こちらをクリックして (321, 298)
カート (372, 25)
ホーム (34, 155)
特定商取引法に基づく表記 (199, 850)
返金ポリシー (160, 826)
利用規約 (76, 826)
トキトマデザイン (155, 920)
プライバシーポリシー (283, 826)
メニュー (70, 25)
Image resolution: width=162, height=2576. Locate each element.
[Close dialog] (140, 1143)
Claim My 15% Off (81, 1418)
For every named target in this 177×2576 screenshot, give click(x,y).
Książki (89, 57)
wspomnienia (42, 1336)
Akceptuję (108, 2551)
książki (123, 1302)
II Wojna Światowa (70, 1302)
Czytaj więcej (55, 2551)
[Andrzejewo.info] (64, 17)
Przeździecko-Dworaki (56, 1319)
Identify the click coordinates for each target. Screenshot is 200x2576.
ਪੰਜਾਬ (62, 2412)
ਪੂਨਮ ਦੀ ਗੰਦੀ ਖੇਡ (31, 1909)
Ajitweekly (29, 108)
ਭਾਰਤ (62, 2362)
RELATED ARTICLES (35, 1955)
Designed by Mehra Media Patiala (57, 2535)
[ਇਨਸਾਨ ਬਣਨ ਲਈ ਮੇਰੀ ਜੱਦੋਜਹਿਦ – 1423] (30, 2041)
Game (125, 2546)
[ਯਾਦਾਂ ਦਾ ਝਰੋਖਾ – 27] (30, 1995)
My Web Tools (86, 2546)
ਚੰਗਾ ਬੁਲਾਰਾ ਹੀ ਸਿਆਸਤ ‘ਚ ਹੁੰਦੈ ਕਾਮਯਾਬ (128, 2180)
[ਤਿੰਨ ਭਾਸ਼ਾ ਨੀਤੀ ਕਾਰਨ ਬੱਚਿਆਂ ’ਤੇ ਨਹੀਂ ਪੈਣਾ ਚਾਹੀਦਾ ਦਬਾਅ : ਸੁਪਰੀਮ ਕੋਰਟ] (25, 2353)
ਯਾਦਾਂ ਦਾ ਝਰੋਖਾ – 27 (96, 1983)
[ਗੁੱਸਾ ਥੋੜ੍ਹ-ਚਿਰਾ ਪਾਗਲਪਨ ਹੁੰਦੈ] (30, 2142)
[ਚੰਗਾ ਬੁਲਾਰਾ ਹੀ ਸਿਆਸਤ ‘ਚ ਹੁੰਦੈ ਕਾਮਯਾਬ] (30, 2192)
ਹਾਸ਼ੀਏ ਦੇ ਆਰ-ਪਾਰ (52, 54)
..............................
What needs to be done:
Copy out each line of the data exactly.

Answer box:
こちらをクリックして (321, 298)
カート (372, 25)
ホーム (34, 155)
特定商取引法に基づく表記 (199, 850)
返金ポリシー (160, 826)
利用規約 (76, 826)
トキトマデザイン (155, 920)
プライバシーポリシー (283, 826)
メニュー (70, 25)
Image resolution: width=162, height=2576. Locate each element.
[Close dialog] (140, 1143)
Claim My 15% Off (81, 1418)
For every named target in this 177×2576 screenshot, give click(x,y).
Książki (89, 57)
wspomnienia (42, 1336)
Akceptuję (108, 2551)
książki (123, 1302)
II Wojna Światowa (70, 1302)
Czytaj więcej (55, 2551)
[Andrzejewo.info] (64, 17)
Przeździecko-Dworaki (56, 1319)
Identify the click coordinates for each target. Screenshot is 200x2576.
ਪੰਜਾਬ (62, 2412)
ਪੂਨਮ ਦੀ ਗੰਦੀ ਖੇਡ (31, 1909)
Ajitweekly (29, 108)
ਭਾਰਤ (62, 2362)
RELATED ARTICLES (35, 1955)
Designed by Mehra Media Patiala (57, 2535)
[ਇਨਸਾਨ ਬਣਨ ਲਈ ਮੇਰੀ ਜੱਦੋਜਹਿਦ – 1423] (30, 2041)
Game (125, 2546)
[ਯਾਦਾਂ ਦਾ ਝਰੋਖਾ – 27] (30, 1995)
My Web Tools (86, 2546)
ਚੰਗਾ ਬੁਲਾਰਾ ਹੀ ਸਿਆਸਤ ‘ਚ ਹੁੰਦੈ ਕਾਮਯਾਬ (128, 2180)
[ਤਿੰਨ ਭਾਸ਼ਾ ਨੀਤੀ ਕਾਰਨ ਬੱਚਿਆਂ ’ਤੇ ਨਹੀਂ ਪੈਣਾ ਚਾਹੀਦਾ ਦਬਾਅ : ਸੁਪਰੀਮ ਕੋਰਟ] (25, 2353)
ਯਾਦਾਂ ਦਾ ਝਰੋਖਾ – 27 (96, 1983)
[ਗੁੱਸਾ ਥੋੜ੍ਹ-ਚਿਰਾ ਪਾਗਲਪਨ ਹੁੰਦੈ] (30, 2142)
[ਚੰਗਾ ਬੁਲਾਰਾ ਹੀ ਸਿਆਸਤ ‘ਚ ਹੁੰਦੈ ਕਾਮਯਾਬ] (30, 2192)
ਹਾਸ਼ੀਏ ਦੇ ਆਰ-ਪਾਰ (52, 54)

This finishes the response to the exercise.